Selon la Banque mondiale, l’atteinte de ces différents objectifs passera par un certain nombre d’actions du côté de la demande. L’une des solutions proposées est d’actualiser la liste nationale des médicaments essentiels afin de faire des médicaments qui y figurent des priorités centrales de production pour les fabricants pharmaceutiques nigérians.
Selon l’OMS, les médicaments figurant sur ce type de liste répondent aux besoins prioritaires d’une population en matière de soins de santé et « sont destinés à être disponibles à tout moment […] à des prix abordables pour les individus ». Il s’agit donc de médicaments qui sont généralement à forte demande constante, ce qui peut soutenir durablement la production locale. De plus, la Banque mondiale recommande l’utilisation de stratégies d’achats groupés au niveau local afin de réduire davantage le coût d’acquisition des médicaments de cette liste.
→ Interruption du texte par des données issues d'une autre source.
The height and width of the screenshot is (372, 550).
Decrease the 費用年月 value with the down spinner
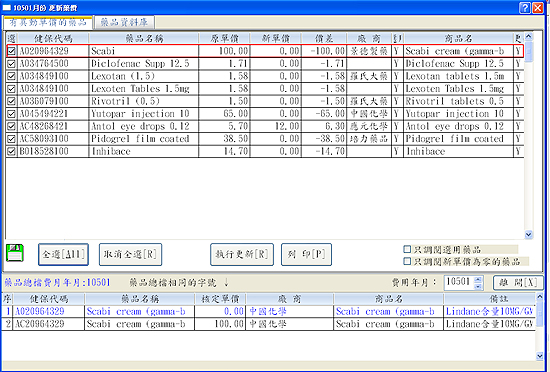tap(478, 286)
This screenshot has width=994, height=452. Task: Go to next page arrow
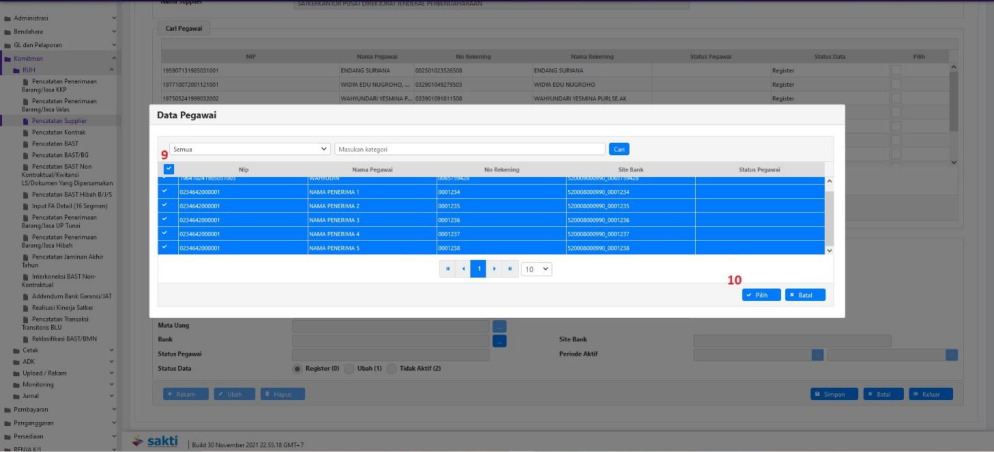[494, 269]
L’impact d’une demande plus forte sur la croissance de l’industrie pharmaceutique est d’ailleurs confirmé dans une étude publiée en juin 2025 par un chercheur de l’université Oye-Ekiti au Nigeria. Il y met en évidence un « effet positif et statistiquement significatif » entre le pourcentage de la population ayant accès aux médicaments essentiels et la contribution de l’industrie pharmaceutique à l’économie.
« Cela reflète l’importance de l’accessibilité pour stimuler la croissance industrielle et la demande sur le marché, ce qui signifie que, à mesure que plus de personnes accèdent aux médicaments nécessaires, la production locale augmente, ce qui renforce la contribution du secteur pharmaceutique au PIB », indique l’auteur Adeyemi Olayisade.
Financement et réglementation : les derniers freins
Rendre les médicaments plus accessibles ne suffira toutefois pas à transformer l’industrie pharmaceutique nigériane sans un effort parallèle sur les autres maillons du secteur. Les procédures douanières peuvent être imprévisibles, ce qui rallonge les délais de dédouanement et alourdit les coûts. Les chaînes d’approvisionnement souffrent d’un accès limité aux principes actifs, en l’absence de fournisseurs locaux fiables.
La pénurie de professionnels qualifiés freine la montée en puissance du secteur, tandis que les coupures d’électricité obligent les industriels à recourir à des sources d’énergie de substitution onéreuses, ce qui pèse sur leur compétitivité.
À cela s’ajoutent des lenteurs réglementaires et des incertitudes administratives, qui dissuadent les investissements lourds dans la production locale. Le processus d’enregistrement de nouveaux médicaments peut durer jusqu’à 390 jours, contre 210 jours en Inde ou 230 en Chine.
L’accès au financement reste également un obstacle clé, alors que plusieurs grandes compagnies pharmaceutiques ont exprimé un besoin de financement compris entre 15 et 50 millions de dollars chacune sur les cinq prochaines années, pour ajouter de nouvelles lignes de production ou moderniser les lignes existantes.